# Work to be completed:
Extend the passage on stratified sampling in Takua Render, picking up after its final sentence.

# Given text:
[BEGIN]
Here’s a video showing a scene rendered in Takua Render with uniform and then stratified sampling. The video also shows a side-by-side comparison in its last third.

In the renders in the above video, stratified sampling is being used to choose new ray directions from diffuse surface bounces; instead of choosing a random point over the entire cosine-weighted hemisphere at an intersection point, the renderer first chooses a strata with the same steradian as all other strata, and then chooses a random sample within that solid angle. The strata is chosen sequentially for primary bounces, and then chosen randomly for all secondary bounces to maintain unbiased sampling over the whole render. As a result of the sequential strata selection for primary bounces, images rendered in Takua Render will not converged to an unbiased solution until N iterations have elapsed, where N is the number of strata the probability region is divided into. The number of strata can be set by the user as a value in the scene description which is then squared to get the total strata number. So, if a user specifies a strata level of 16, then the probability region will be divided into 256 strata and a unbiased result will not be reached until 256 or more samples per pixel have been taken.
[END]
# Records for locating described items:
[BEGIN]
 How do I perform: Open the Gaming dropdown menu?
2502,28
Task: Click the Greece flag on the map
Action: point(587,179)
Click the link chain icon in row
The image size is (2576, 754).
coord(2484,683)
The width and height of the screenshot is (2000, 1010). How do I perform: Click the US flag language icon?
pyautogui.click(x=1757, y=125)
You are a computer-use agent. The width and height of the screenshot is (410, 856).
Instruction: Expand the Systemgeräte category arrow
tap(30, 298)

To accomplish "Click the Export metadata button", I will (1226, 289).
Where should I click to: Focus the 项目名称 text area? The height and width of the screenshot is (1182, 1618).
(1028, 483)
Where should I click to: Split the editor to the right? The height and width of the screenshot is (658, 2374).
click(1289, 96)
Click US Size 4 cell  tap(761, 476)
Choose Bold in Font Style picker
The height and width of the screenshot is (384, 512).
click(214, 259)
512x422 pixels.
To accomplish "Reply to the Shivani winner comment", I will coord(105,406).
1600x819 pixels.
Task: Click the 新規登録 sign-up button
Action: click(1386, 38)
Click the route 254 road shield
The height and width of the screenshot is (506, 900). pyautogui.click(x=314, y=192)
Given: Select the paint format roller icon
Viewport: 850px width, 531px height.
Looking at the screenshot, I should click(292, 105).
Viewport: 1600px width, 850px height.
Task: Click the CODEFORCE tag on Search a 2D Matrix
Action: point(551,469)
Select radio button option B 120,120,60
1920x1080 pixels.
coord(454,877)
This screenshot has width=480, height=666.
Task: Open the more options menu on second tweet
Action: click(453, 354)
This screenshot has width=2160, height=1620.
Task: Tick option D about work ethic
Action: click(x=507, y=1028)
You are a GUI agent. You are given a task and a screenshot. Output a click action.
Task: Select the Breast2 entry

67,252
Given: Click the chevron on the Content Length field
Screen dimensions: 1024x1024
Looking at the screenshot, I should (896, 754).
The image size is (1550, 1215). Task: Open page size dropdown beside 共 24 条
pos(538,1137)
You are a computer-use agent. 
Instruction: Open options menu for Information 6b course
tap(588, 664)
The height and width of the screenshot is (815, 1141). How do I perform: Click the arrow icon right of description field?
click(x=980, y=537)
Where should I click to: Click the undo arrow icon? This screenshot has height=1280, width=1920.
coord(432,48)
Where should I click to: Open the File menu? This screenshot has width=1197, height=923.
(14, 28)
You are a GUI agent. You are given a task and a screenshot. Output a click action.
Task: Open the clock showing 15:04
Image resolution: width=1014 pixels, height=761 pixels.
[END]
# Response:
Here’s the Lamborghini model from last post at 256 samples per pixel with stratified (256 strata) and uniform sampling, to demonstrate how much less perceptible noise there is with the stratified sampler. The stratified sampler render appears to be slightly brighter than the uniform sampler render, but this difference actually makes sense: with the same number of samples, the stratified sampler render is effectively further converged than the uniformly sampled one!

Stratified sampling, 256 strata, 256 samples per pixel

Uniform sampling, 256 samples per pixel

…and an up-close crop:

Stratified sampling, 256 strata, 256 samples per pixel, 400% crop

Uniform sampling, 256 samples per pixel, 400% crop

In fact, I have a small secret to confess: all of the renders in the last post were rendered with the stratified sampler!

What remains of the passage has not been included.